We can wonder how such creators can feel.
Just six months before his death in December Mikhail Kalashnikov described his struggling with the “unbearable spiritual torment” of knowing the carnage the AK-47 rifle wreaked upon the world.
The AK-47, the iconic assault rifle, best known as the Kalashnikov [Avtomat Kalashnikova (Russian: Автомат Калашникова)], is widely regarded as one of the best - and deadliest in the world. It is is a selective-fire, gas-operated 7.62×39mm assault rifle, first designed in 1945 in the Soviet Union by Mikhail Kalashnikov and in 1948 it became introduced as the fixed-stock version into active service with selected units of the Soviet Army.
Mikhail Kalashnikov was born in 1919 to a farming family in rural Russia. His family was viewed unfavorably by the Soviet establishment and deported to Siberia where the young Kalashnikov was forced to hunt with his father's rifle to feed the family. He was a self-taught tinkerer who combined innate mechanical skills with the study of weaponry to design arms that achieved battlefield ubiquity.
Seeing the drawbacks of the standard infantry weapons at the time, he decided to construct a new rifle for the Soviet military. During this time Kalashnikov began designing a submachine gun.
Mikhail Kalashnikov himself personally negotiated many contracts for weapons exports and licensing.
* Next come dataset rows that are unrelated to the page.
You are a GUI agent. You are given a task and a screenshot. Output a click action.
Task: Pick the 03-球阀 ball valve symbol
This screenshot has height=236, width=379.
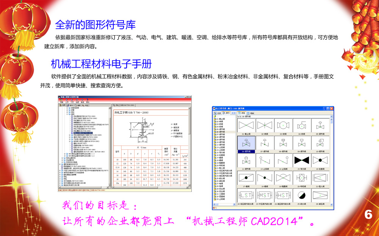click(x=283, y=126)
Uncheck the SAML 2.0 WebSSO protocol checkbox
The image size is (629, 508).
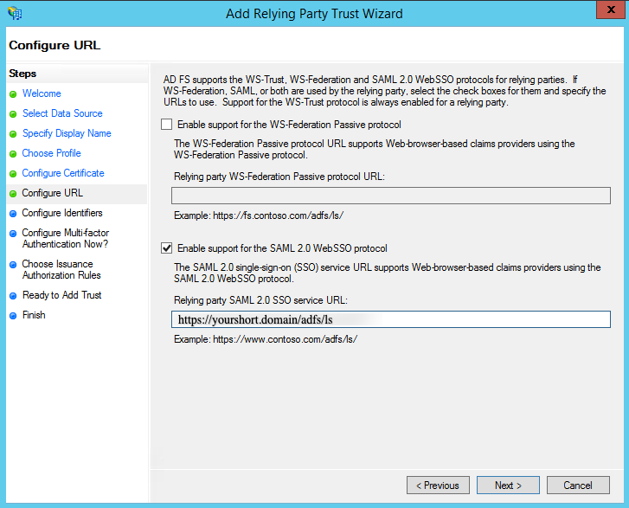(167, 248)
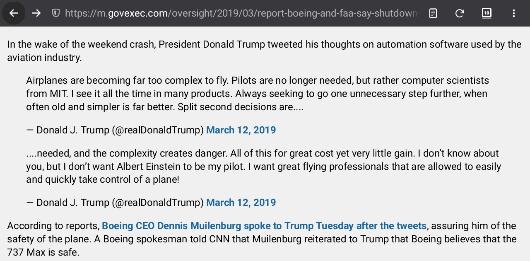This screenshot has width=530, height=261.
Task: Click the tweet starting '....needed, and the complexity'
Action: point(264,167)
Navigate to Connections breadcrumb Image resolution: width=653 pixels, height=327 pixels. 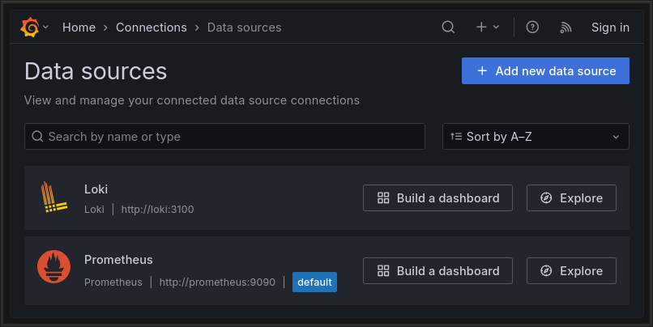[151, 27]
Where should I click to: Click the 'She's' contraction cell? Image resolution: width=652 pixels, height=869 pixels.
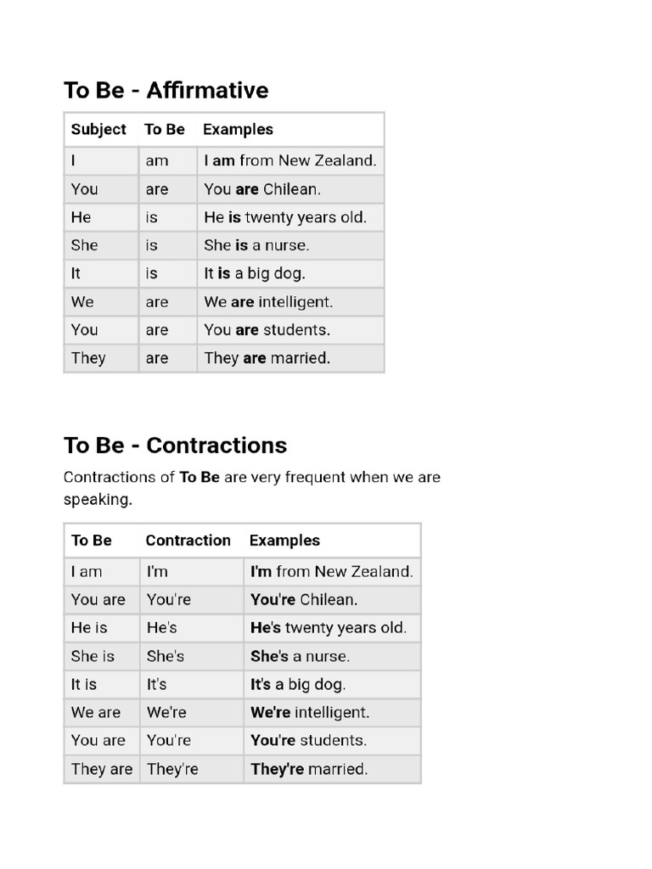[x=191, y=656]
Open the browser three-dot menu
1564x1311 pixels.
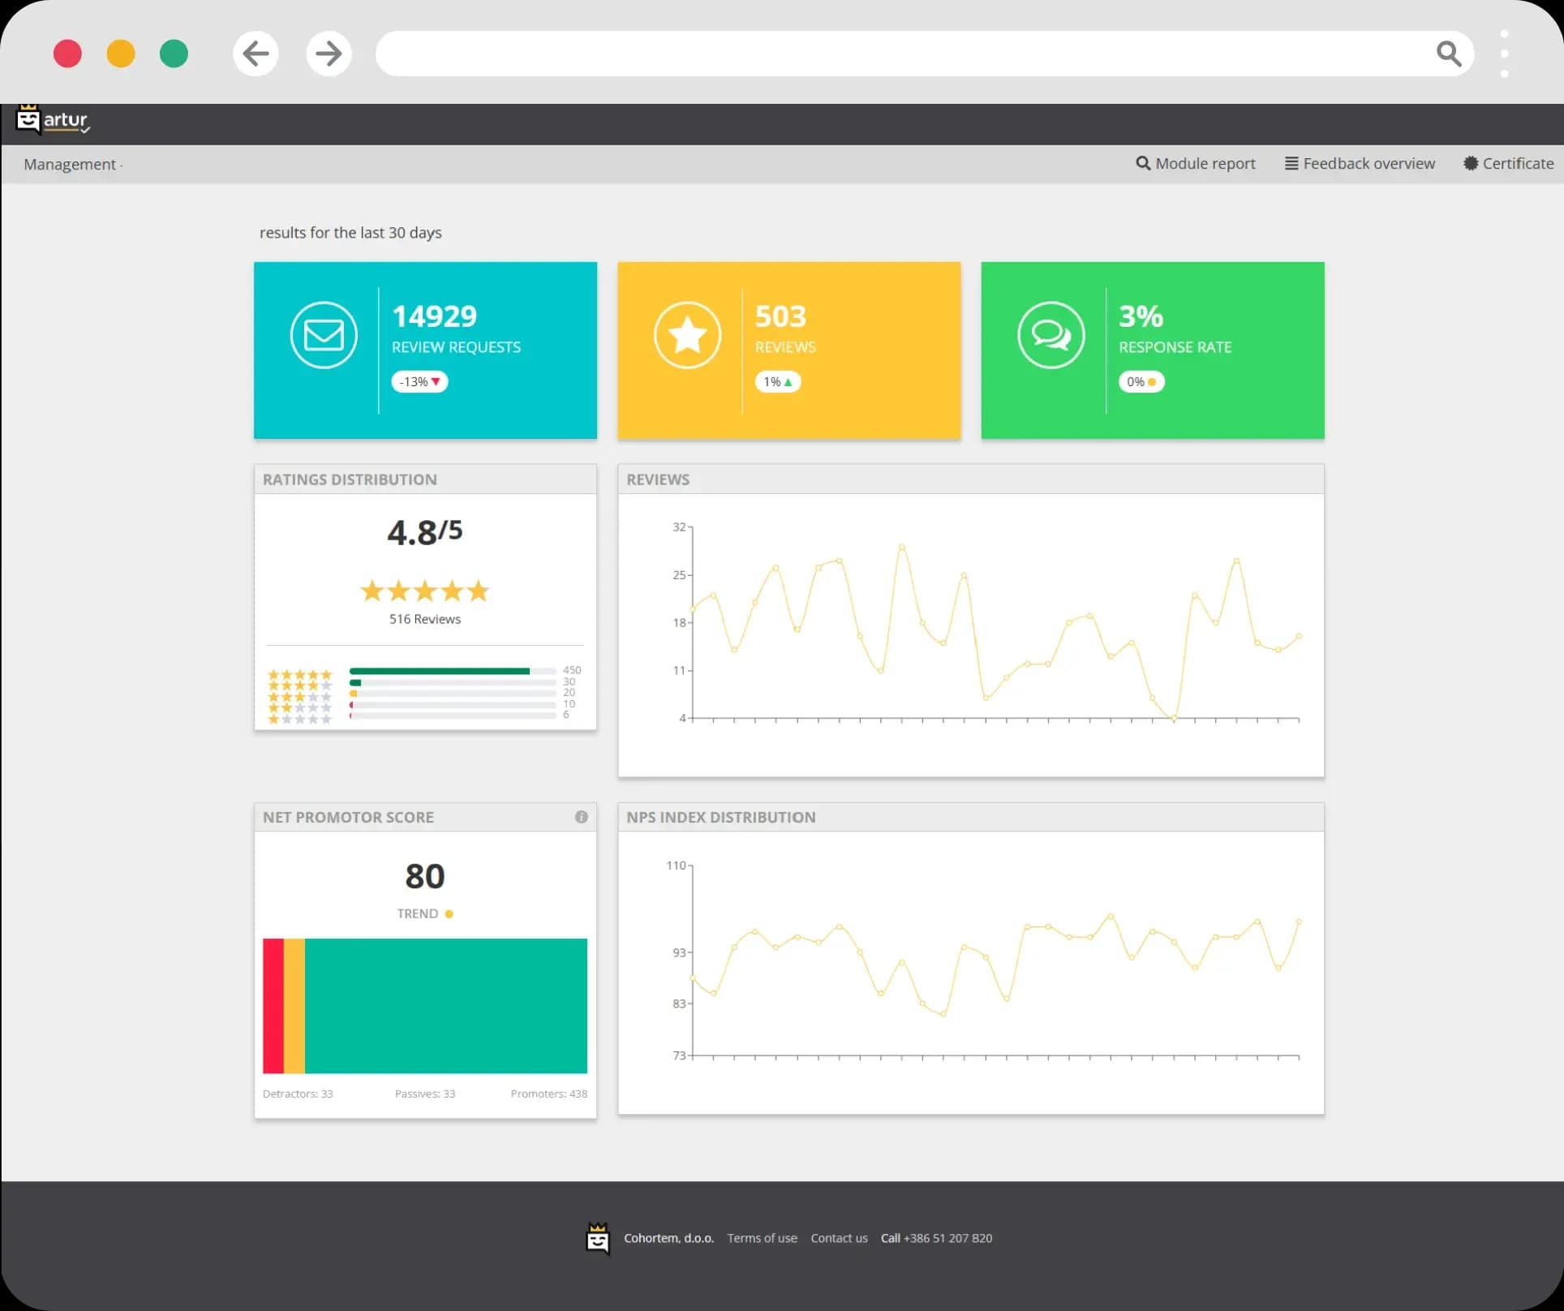[1504, 54]
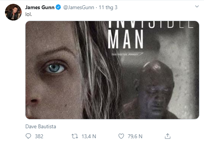Open the tweet options chevron menu

(x=197, y=6)
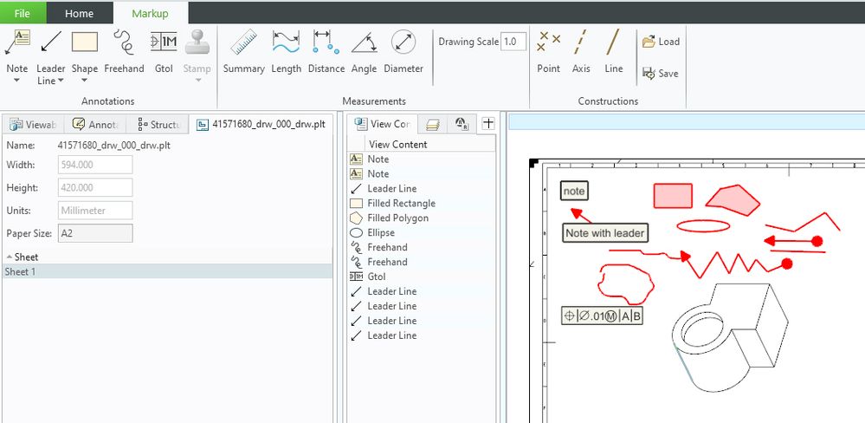Pick the Diameter measurement tool
The width and height of the screenshot is (865, 423).
tap(403, 51)
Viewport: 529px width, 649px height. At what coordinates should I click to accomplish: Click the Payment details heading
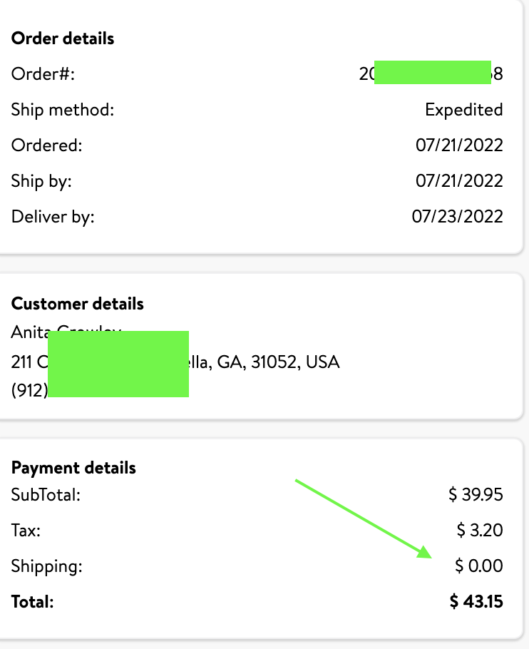pyautogui.click(x=73, y=468)
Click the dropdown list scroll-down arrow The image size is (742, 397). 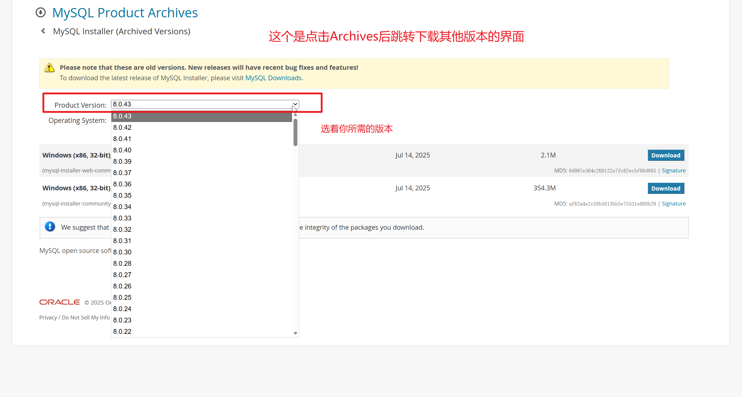pyautogui.click(x=295, y=333)
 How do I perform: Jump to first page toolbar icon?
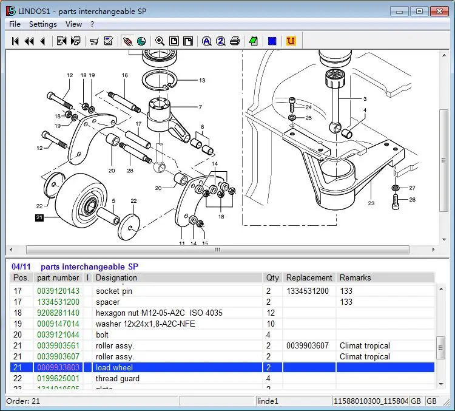pos(16,41)
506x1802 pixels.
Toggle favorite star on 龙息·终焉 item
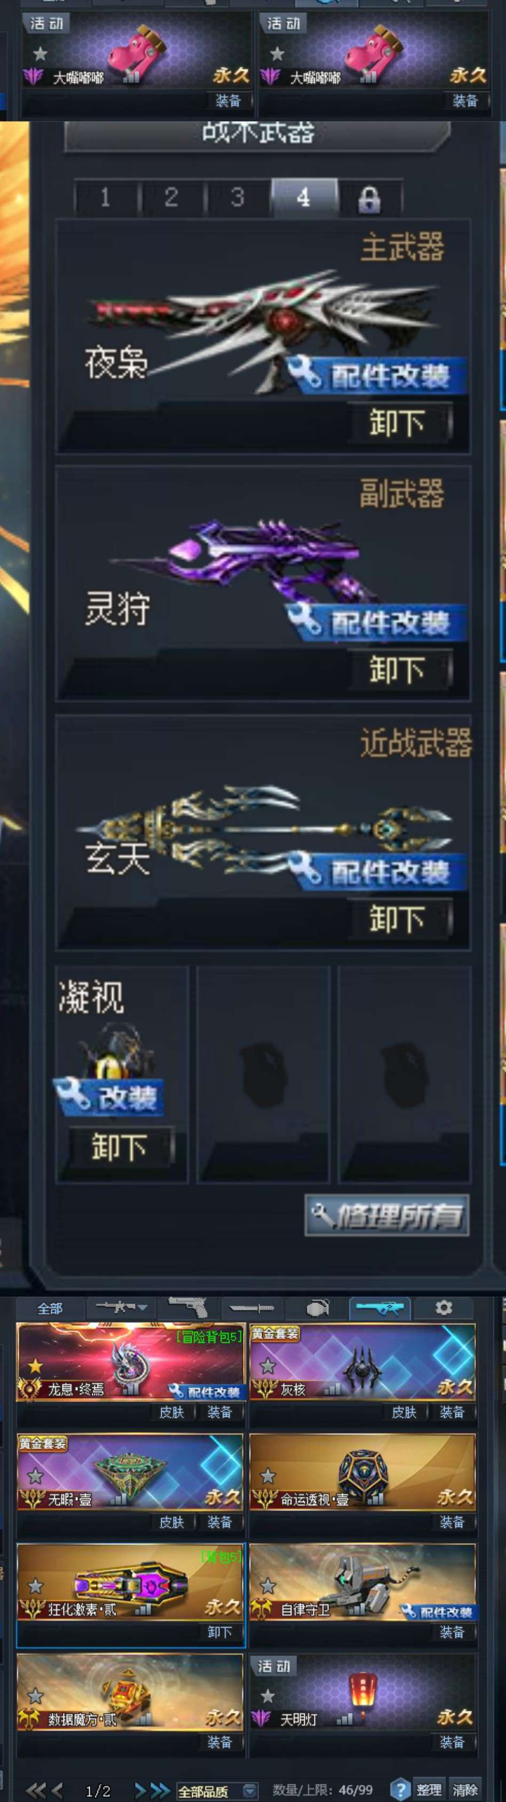(36, 1365)
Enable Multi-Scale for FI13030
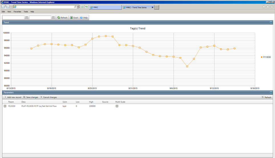Screen dimensions: 275x158 click(x=117, y=106)
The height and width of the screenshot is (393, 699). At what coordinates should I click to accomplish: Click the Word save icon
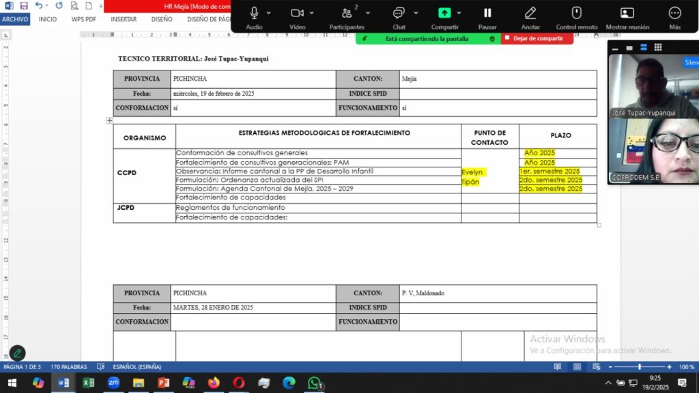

Over the course of his career, he evolved the basic design into a weapons family.
He created the AKM , the RPK, the general-purpose PK machine gun.
On his 90th birthday on 10 November 2009, Kalashnikov was named a "Hero of the Russian Federation" and presented with a medal by President Dmitry Medvedev who lauded him for creating "the brand every Russian is proud of".
In the months before his recent death, the world's greatest gun-maker Mikhail Kalashnikov suffered 'unbearable' pain over the lost lives caused by his weapons, an extraordinary new letter reveals.
He sought urgent spiritual guidance from Russia's top churchman on whether he was guilty in the eyes of God, according to his emotional appeal to the Orthodox Patriarch.
"The pain in my soul is unbearable,"he wrote.
'If my machine gun has taken lives of people, does it mean that it is me, Mikhail Kalashnikov, aged 93, the son of a peasant, an Orthodox Christian, who is guilty of the deaths of people, even if they are enemies?'
"The longer I live, the more often that question gets into my brain, the deeper I go in my thoughts and guesses about why the Almighty allowed humans to have devilish desires of envy, greed and aggression. Everything changes, only a man and his thinking remain unchanged: he's just as greedy, evil, heartless and restless as before!"In his letter to Kirill, which was reproduced by the Russian daily Izvestia on Monday morning, the aging designer explained how he turned to God as he grew older.
Mr Kalashnikov wrote that he his conversion began with the sense of “excitement” he felt when he first entered a church at the age of 91, later being baptised into the Orthodox faith.
A spokesman for the Church said Patriarch Kirril had welcomed the letter and even written a reply.
“This letter was very welcome at a time of attacks on the Church. The Patriarch thanked the legendary designer for his attention and position and answered that Mikhail Timofeevich was himself an example of patriotism and appropriate attitude to the country,”Patriarch Kirill’s spokesman Alexander Volkov told the paper.
When we look at the answer we only can find it strange that those who call themselves man of God can give such a reply:
"If the weapon is used to defend the Motherland, the Church supports both its creators and the servicemen using it."The poor excuse of Mr. Alexander Volkov did not help:
“He invented that weapon for the defence of the country, not for the use of Saudi Arabian terrorists.”This clearly should let the members of that church think about the closeness of that church with the Creator and should wonder how much love they have for the Creation of the Supreme Being.
It is good to notice that this reply may not have comforted the dying Kalashnikov, who began visiting Church at the age of 91 in his working hometown of Izhevsk. At his old age perhaps the sense of responsibility for what one does came to him and made him question all his previous actions.
Even when Kalashnikov would not have killed any people himself, he should have been aware of what the tanks he worked at, the guns he designed and let been manufactured would have done to many people and destroyed many families. His designs remains eminently deadly to this day.